Could you write out the items from the very beginning through the line containing "pos(435,215)", swapping "dropdown" for "menu" and keeping everything else unchanged?

BEGIN Entries supplied

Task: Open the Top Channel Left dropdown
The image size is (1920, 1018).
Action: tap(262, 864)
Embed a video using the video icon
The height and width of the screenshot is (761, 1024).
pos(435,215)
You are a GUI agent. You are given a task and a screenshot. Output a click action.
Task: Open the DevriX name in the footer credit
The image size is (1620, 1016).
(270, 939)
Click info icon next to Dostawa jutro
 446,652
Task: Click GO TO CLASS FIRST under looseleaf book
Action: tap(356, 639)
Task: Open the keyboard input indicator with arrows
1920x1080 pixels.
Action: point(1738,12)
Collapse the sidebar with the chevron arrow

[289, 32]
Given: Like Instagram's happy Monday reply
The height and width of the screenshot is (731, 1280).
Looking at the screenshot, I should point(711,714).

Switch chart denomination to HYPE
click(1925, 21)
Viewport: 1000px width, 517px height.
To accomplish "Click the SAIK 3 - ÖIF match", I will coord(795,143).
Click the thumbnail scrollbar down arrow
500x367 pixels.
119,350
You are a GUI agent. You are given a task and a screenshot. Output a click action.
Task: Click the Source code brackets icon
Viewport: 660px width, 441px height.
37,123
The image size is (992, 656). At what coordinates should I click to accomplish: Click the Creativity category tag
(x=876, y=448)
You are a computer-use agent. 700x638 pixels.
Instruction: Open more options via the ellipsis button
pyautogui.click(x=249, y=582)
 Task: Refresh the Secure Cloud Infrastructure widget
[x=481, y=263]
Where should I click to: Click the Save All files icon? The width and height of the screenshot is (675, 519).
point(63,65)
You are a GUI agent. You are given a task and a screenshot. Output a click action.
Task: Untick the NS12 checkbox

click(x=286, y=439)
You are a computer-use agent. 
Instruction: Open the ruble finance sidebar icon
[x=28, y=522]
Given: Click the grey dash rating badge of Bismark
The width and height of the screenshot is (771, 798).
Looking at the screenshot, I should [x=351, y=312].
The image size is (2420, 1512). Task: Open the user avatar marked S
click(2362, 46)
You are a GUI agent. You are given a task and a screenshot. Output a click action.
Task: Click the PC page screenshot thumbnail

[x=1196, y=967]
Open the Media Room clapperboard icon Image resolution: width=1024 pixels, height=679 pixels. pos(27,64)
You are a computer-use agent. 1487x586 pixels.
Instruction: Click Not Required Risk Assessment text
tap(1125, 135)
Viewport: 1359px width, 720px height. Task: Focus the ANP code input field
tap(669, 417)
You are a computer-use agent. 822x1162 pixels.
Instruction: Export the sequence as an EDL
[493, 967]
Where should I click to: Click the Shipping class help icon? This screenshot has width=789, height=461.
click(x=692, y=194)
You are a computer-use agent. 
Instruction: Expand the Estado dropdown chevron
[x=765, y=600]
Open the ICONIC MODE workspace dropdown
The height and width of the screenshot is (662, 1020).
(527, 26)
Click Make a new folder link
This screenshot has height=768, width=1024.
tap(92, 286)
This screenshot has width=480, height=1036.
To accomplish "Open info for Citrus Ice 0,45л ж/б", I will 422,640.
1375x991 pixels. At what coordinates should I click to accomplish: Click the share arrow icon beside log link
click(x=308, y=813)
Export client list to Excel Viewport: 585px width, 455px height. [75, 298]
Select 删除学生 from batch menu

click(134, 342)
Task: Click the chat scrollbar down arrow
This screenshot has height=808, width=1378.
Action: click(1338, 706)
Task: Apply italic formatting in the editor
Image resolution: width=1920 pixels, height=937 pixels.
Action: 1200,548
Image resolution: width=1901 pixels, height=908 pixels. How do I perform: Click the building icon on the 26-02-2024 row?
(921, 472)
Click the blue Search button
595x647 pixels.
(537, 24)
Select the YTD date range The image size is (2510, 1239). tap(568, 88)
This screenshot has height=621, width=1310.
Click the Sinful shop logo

END Entries supplied

Answer to the task:
Task: Open the Top Channel Left menu
The image size is (1920, 1018).
Action: tap(262, 864)
Embed a video using the video icon
The height and width of the screenshot is (761, 1024).
pos(435,215)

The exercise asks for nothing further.